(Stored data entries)
§
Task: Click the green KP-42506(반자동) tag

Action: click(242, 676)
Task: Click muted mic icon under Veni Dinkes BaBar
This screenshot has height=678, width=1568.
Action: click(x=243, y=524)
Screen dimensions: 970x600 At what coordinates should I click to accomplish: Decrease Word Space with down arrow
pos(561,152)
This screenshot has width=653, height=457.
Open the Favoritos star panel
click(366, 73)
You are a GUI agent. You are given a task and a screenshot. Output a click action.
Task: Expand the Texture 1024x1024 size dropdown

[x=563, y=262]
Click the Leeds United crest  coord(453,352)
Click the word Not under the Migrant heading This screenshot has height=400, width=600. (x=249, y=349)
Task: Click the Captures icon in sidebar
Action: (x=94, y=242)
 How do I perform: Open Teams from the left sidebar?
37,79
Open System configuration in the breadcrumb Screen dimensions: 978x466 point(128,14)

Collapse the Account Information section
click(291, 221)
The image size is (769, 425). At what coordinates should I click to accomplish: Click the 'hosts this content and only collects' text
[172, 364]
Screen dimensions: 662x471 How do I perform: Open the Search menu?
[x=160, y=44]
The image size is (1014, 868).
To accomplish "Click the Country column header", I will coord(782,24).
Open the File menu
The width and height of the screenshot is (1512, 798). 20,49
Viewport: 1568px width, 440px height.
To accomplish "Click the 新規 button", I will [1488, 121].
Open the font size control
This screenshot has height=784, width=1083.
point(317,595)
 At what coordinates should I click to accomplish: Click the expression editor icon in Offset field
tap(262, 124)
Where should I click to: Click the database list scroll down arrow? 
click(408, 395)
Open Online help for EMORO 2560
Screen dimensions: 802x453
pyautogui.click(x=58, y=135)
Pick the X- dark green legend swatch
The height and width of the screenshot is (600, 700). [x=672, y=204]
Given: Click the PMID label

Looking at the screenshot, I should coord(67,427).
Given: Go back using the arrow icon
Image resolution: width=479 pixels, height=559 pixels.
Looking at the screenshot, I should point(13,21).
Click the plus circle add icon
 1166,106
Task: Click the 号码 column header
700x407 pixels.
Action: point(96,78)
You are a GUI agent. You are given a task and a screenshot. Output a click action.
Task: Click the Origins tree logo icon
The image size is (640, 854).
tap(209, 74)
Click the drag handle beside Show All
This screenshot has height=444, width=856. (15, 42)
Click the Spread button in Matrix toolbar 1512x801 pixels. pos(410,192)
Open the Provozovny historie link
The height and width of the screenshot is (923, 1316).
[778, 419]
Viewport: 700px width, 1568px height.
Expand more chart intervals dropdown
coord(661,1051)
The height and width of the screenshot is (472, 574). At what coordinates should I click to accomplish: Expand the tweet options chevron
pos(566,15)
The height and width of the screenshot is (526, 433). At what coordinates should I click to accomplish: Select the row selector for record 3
§
### Problem requirements
Provide an exact transcription of every entry above.

### Written response
Task: Click the green KP-42506(반자동) tag

Action: click(242, 676)
Task: Click muted mic icon under Veni Dinkes BaBar
This screenshot has height=678, width=1568.
Action: click(x=243, y=524)
Screen dimensions: 970x600 At what coordinates should I click to accomplish: Decrease Word Space with down arrow
pos(561,152)
This screenshot has width=653, height=457.
Open the Favoritos star panel
click(366, 73)
You are a GUI agent. You are given a task and a screenshot. Output a click action.
Task: Expand the Texture 1024x1024 size dropdown

[x=563, y=262]
Click the Leeds United crest  coord(453,352)
Click the word Not under the Migrant heading This screenshot has height=400, width=600. (x=249, y=349)
Task: Click the Captures icon in sidebar
Action: (x=94, y=242)
 How do I perform: Open Teams from the left sidebar?
37,79
Open System configuration in the breadcrumb Screen dimensions: 978x466 point(128,14)

Collapse the Account Information section
click(291, 221)
The image size is (769, 425). At what coordinates should I click to accomplish: Click the 'hosts this content and only collects' text
[172, 364]
Screen dimensions: 662x471 How do I perform: Open the Search menu?
[x=160, y=44]
The image size is (1014, 868).
To accomplish "Click the Country column header", I will coord(782,24).
Open the File menu
The width and height of the screenshot is (1512, 798). 20,49
Viewport: 1568px width, 440px height.
To accomplish "Click the 新規 button", I will [1488, 121].
Open the font size control
This screenshot has height=784, width=1083.
point(317,595)
 At what coordinates should I click to accomplish: Click the expression editor icon in Offset field
tap(262, 124)
Where should I click to: Click the database list scroll down arrow? 
click(408, 395)
Open Online help for EMORO 2560
Screen dimensions: 802x453
pyautogui.click(x=58, y=135)
Pick the X- dark green legend swatch
The height and width of the screenshot is (600, 700). [x=672, y=204]
Given: Click the PMID label

Looking at the screenshot, I should coord(67,427).
Given: Go back using the arrow icon
Image resolution: width=479 pixels, height=559 pixels.
Looking at the screenshot, I should point(13,21).
Click the plus circle add icon
 1166,106
Task: Click the 号码 column header
700x407 pixels.
Action: point(96,78)
You are a GUI agent. You are given a task and a screenshot. Output a click action.
Task: Click the Origins tree logo icon
The image size is (640, 854).
tap(209, 74)
Click the drag handle beside Show All
This screenshot has height=444, width=856. (15, 42)
Click the Spread button in Matrix toolbar 1512x801 pixels. pos(410,192)
Open the Provozovny historie link
The height and width of the screenshot is (923, 1316).
[778, 419]
Viewport: 700px width, 1568px height.
Expand more chart intervals dropdown
coord(661,1051)
The height and width of the screenshot is (472, 574). At what coordinates should I click to accomplish: Expand the tweet options chevron
pos(566,15)
The height and width of the screenshot is (526, 433). At what coordinates should I click to accomplish: Select the row selector for record 3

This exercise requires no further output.